What is Spear Phishing?
When a determined malicious actor has the time and money and is looking for a way into your, or your company’s network, they will most likely execute a spear phishing attack. Spear phishing is the choice of champions (if by champion we mean a successful malicious hacker) and a popular method to successfully bypass sophisticated technical implementations designed to protect systems and networks against exploits and malware.
Spear Phishing VS Phishing
Spear phishing is a type of phishing that is highly targeted against a single individual inside an organization. A spear phish is built using content that is personal, believable and doesn’t stand out too much from the company’s normal email stream. Spear phishing requires more effort than a regular run-off-the-mill phish but is also more effective. When regular phishing emails get detected by the company employees, the attacker will focus on spear phishing and will be more likely to succeed in getting what they are after.

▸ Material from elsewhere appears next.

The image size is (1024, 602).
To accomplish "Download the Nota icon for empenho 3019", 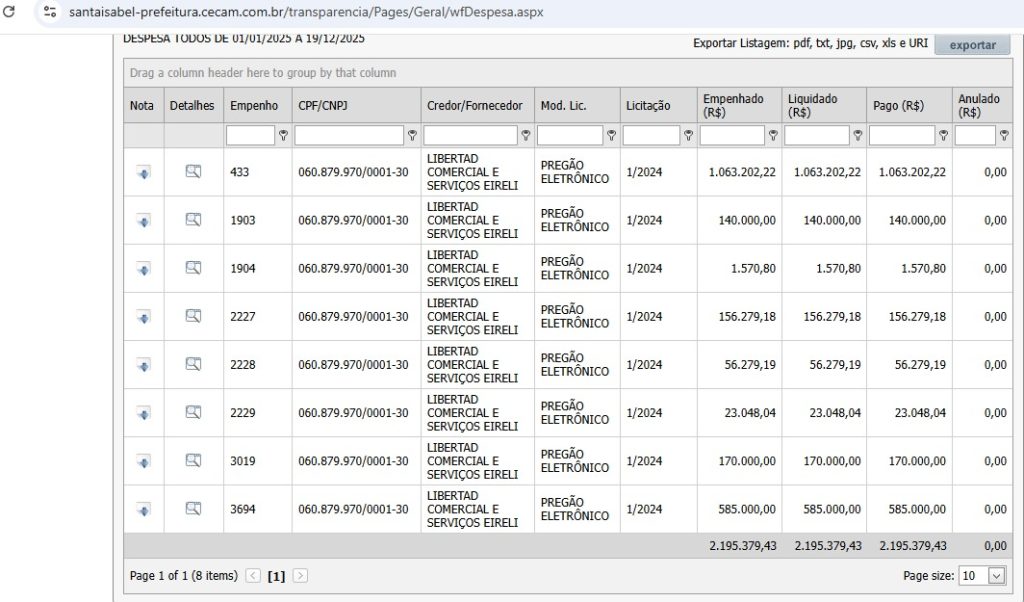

Even nation state sponsored sophisticated actors are using spear phishing to hack high profile individuals, private organisations and critical industrial systems. APT (Advanced Persistent Threat) groups might have the know-how and financial support, but because complex exploits are expensive, hard to come by and not as reliable as email, spear phishing is the next best thing. Spear phishing is also a perfect method to gain a foothold into a company unnoticed, because a high-quality spear phishing attack is extremely hard to detect and highly successful.
Spear Phishing Example
As a social engineer, I have had the privilege to legally conduct spear phishing attacks against large, well known organisations as well as organisations managing critical industrial systems. The most successful campaigns have usually started from a single piece of media that our customer has published online. They were unaware that the news interview, job listing, marketing video or a simple image taken inside the company premises might also contain information that could be used in a malicious way. From there I have been able to gather or guess some intimate social practices or information that the company employees might think is only available to the current employees.
Posing as a high-profile employee and with an email mimicking the way internal email is written, containing important intimate information about current event will most likely yield in a high number of people clicking the possibly malicious link or opening an attachment that could have been malware.
Spear Phishing Prevention
Detecting spear phishing email is a lot like detecting regular phishing email. Largely, the same methods apply to both types of attacks. Spear phishing might use more sophisticated methods to spoof the sender, hide the actual domain in a link or obfuscate the payload in an attachment.
You should do all of these, always, but most importantly, treat every email as potential phishing attack.
Luckily, I am on a good mission, but I am not the only one sending spear phishing emails. Organisations should be concerned, because the threat is real, and nobody is safe. However, I can see my work getting harder. Our customers are becoming more aware as they learn to detect and report all kinds of phishing emails. Security awareness training is currently the most effective way to mitigate the threat of spear phishing attacks.